El Evangelio no nos transmite ningún dato de aquel paralítico de Cafarnaún, que llevaba años, quizá toda su vida, postrado en una camilla. Tampoco nos dicen los relatos que Jesús intercambiara ninguna palabra con él. Ni siquiera pudo pedirle el Señor un poco de fe, antes de hacer el milagro, pues nada podía moverse en el alma tan paralizada de aquel hombre. Sólo sabemos que Jesús le curó sin condiciones, y le ordenó tomar su camilla y volver a casa. Aquella camilla había sido hasta entonces compañera de muchas postraciones, físicas y espirituales, de muchos desánimos y desesperanzas. Cuánta parálisis, sobre todo del alma, había soportado aquel lecho, al que se agarraba el paralítico como a su más grande posesión. Incapaz de aspirar y alcanzar mayores alturas, aquel hombre había aprendido a vivir casi a ras de suelo y a merced de los que le ayudaban a moverse, haciendo de aquellas parihuelas su único centro y aspiración. El drama de su parálisis interior había llevado a aquel hombre a vivir muy lejos de su propia casa.

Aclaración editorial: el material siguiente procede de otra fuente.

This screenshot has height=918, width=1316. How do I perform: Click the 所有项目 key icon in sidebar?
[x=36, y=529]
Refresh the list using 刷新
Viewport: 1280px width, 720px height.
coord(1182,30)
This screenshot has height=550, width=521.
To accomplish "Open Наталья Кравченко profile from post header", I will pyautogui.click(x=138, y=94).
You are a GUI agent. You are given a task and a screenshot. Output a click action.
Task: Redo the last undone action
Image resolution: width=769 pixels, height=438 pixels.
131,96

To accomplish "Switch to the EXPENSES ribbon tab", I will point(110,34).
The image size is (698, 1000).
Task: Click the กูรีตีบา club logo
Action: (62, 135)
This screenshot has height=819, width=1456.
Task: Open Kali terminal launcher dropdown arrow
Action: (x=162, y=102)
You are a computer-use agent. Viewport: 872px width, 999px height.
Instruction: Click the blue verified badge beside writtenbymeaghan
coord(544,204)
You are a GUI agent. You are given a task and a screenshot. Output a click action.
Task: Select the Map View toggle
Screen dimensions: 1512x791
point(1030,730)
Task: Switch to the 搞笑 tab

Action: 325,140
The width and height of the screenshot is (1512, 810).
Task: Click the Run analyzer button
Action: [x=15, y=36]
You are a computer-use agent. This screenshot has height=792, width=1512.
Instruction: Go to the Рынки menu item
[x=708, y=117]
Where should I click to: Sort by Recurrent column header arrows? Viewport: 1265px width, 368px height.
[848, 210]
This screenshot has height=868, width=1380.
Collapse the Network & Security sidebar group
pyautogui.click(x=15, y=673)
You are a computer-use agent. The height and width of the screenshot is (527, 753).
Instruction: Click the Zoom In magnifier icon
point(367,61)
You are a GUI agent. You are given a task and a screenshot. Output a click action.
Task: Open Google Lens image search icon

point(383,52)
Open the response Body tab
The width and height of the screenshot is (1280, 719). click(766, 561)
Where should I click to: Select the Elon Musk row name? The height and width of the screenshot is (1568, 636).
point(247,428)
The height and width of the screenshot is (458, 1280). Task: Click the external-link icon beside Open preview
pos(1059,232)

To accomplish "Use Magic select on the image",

            Cuánta parálisis y cuántas camillas entre los cristianos, quizá en tu propia vida. Enredados en las ambiciones del mundo, en la opinión ajena, en nuestras excusas y justificaciones, en nuestros pecados y defectos pactados, nos vamos acostumbramos fácilmente a vivir con el alma entumecida y aletargada, a merced del criterio ajeno, muy a ras de suelo, agarrados a la camilla de nuestra tibieza. Cuánta parálisis produce en el alma esa fe acomodada y rutinaria, vivida quizá con desidia y por incercia, instalada aunque sea en el incómodo solio de un tabladillo. El Señor curó, sobre todo, la parálisis espiritual de aquel hombre, para que pudiera volver a casa, a Dios. Cuida tu fe, tu vida interior, tu alma en gracia, no sea que todo eso se haya convertido para ti en una camilla donde reclinar tu propia mediocridad.